## WHAT TO DO
Update the records from the line containing "Identify the location of profile-handle: @mixer.might.jacks." down to the line containing "column-header: Action is": rewrite those lines with "screenshot" replaced by "screen capture" and everything else left unchanged.

## DATA UNDER STUDY

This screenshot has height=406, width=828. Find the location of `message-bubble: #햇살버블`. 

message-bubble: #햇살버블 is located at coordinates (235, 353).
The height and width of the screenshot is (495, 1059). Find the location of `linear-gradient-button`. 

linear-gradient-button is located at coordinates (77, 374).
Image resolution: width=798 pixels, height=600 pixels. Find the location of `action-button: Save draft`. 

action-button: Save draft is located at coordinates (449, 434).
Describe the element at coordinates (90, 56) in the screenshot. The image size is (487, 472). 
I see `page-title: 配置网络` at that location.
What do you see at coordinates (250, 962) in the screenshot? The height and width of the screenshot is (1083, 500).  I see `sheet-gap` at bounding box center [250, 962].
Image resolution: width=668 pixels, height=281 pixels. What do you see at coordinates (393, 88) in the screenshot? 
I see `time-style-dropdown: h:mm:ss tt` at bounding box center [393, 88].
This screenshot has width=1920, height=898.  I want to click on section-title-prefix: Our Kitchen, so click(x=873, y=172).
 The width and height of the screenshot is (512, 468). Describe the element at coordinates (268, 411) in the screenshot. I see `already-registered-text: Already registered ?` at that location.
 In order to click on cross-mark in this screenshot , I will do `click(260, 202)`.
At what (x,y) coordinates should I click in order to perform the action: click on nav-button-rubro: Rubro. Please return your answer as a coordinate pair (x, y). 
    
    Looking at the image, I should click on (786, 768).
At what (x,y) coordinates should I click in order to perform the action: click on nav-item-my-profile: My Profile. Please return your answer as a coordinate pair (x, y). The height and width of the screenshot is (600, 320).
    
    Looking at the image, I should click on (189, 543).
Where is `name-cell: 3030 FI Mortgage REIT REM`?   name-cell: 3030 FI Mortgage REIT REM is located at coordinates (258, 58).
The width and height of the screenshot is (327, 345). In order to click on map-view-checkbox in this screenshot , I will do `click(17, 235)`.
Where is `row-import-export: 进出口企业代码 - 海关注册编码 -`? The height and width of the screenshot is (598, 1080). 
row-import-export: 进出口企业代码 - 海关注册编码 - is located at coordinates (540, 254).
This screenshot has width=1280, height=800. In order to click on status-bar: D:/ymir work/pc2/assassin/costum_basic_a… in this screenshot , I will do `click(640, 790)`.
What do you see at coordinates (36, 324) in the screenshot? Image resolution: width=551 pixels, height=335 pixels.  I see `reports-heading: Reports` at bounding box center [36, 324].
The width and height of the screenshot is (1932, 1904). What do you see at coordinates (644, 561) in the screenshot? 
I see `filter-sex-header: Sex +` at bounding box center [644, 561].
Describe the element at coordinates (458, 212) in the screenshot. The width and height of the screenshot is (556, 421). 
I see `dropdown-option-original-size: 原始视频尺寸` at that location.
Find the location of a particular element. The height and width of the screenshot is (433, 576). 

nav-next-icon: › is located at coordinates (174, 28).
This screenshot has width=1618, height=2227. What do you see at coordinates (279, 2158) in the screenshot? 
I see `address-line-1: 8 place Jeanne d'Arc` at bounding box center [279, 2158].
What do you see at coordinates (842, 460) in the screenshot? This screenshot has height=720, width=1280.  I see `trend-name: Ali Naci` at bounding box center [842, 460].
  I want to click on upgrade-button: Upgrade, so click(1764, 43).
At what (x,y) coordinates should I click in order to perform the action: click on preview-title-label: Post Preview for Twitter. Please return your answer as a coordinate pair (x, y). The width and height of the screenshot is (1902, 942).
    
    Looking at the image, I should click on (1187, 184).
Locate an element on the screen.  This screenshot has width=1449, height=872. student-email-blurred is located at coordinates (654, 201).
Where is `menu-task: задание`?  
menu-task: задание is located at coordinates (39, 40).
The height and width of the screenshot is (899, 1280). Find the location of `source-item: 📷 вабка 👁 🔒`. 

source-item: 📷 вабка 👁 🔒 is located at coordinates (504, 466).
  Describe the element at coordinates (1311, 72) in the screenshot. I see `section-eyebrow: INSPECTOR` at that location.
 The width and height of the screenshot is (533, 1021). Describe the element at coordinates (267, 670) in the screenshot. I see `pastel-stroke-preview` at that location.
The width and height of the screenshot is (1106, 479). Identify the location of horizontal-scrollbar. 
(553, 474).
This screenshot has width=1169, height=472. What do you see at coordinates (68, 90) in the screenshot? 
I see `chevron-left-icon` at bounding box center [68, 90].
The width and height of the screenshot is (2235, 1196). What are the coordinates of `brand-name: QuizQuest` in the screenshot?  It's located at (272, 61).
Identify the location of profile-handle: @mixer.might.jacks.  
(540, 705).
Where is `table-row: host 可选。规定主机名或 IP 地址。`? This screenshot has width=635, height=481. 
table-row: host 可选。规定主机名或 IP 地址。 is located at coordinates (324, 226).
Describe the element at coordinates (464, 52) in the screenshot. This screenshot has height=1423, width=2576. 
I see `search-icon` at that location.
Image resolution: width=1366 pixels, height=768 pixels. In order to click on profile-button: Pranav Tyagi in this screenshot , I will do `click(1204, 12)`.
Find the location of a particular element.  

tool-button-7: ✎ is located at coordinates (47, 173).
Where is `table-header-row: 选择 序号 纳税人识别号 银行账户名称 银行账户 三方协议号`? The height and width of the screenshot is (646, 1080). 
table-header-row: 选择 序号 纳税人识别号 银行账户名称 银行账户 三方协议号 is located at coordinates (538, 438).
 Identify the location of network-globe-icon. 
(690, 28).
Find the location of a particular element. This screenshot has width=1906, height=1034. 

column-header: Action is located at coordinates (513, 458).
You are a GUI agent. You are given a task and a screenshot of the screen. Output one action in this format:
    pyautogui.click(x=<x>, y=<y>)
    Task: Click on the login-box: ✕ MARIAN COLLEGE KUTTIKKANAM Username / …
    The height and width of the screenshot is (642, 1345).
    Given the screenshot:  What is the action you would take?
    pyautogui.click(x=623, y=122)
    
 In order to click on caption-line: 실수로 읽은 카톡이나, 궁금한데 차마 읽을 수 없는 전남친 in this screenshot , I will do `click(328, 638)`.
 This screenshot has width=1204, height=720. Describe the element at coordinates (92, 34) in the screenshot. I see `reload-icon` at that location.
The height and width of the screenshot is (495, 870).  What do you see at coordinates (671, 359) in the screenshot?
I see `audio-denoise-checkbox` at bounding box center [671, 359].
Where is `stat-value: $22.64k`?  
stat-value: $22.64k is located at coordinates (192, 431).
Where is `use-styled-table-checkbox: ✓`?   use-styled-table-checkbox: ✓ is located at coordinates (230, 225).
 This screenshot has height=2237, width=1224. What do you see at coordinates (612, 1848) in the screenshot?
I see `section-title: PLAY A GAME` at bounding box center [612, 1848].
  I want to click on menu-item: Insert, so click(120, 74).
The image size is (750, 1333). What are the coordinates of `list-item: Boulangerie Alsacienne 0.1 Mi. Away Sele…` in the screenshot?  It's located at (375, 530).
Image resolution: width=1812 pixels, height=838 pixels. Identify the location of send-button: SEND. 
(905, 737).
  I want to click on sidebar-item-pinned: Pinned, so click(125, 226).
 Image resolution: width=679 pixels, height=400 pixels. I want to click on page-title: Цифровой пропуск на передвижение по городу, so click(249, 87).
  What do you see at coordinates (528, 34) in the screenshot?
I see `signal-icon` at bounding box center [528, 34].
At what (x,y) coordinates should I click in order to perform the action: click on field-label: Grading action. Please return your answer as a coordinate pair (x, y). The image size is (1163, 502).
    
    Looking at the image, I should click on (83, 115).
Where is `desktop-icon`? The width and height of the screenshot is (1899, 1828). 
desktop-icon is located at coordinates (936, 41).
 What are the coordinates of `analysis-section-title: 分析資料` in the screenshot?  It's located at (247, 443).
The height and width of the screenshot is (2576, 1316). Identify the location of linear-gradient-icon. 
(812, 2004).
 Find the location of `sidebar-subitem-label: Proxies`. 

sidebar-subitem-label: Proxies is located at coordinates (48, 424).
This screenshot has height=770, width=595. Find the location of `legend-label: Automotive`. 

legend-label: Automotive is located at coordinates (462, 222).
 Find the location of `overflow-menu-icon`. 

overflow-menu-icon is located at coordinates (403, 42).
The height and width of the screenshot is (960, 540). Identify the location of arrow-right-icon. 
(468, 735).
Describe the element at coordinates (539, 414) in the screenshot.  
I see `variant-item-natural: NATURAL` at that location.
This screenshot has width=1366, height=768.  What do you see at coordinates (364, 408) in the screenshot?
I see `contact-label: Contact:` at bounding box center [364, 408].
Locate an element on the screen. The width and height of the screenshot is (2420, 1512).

## ANSWER SECTION
Identify the location of profile-handle: @mixer.might.jacks.  
(540, 705).
Where is `table-row: host 可选。规定主机名或 IP 地址。`? This screen capture has width=635, height=481. 
table-row: host 可选。规定主机名或 IP 地址。 is located at coordinates (324, 226).
Describe the element at coordinates (464, 52) in the screen capture. This screen capture has height=1423, width=2576. 
I see `search-icon` at that location.
Image resolution: width=1366 pixels, height=768 pixels. In order to click on profile-button: Pranav Tyagi in this screen capture , I will do `click(1204, 12)`.
Find the location of a particular element.  

tool-button-7: ✎ is located at coordinates (47, 173).
Where is `table-header-row: 选择 序号 纳税人识别号 银行账户名称 银行账户 三方协议号`? The height and width of the screen capture is (646, 1080). 
table-header-row: 选择 序号 纳税人识别号 银行账户名称 银行账户 三方协议号 is located at coordinates (538, 438).
 Identify the location of network-globe-icon. 
(690, 28).
Find the location of a particular element. This screen capture has width=1906, height=1034. 

column-header: Action is located at coordinates (513, 458).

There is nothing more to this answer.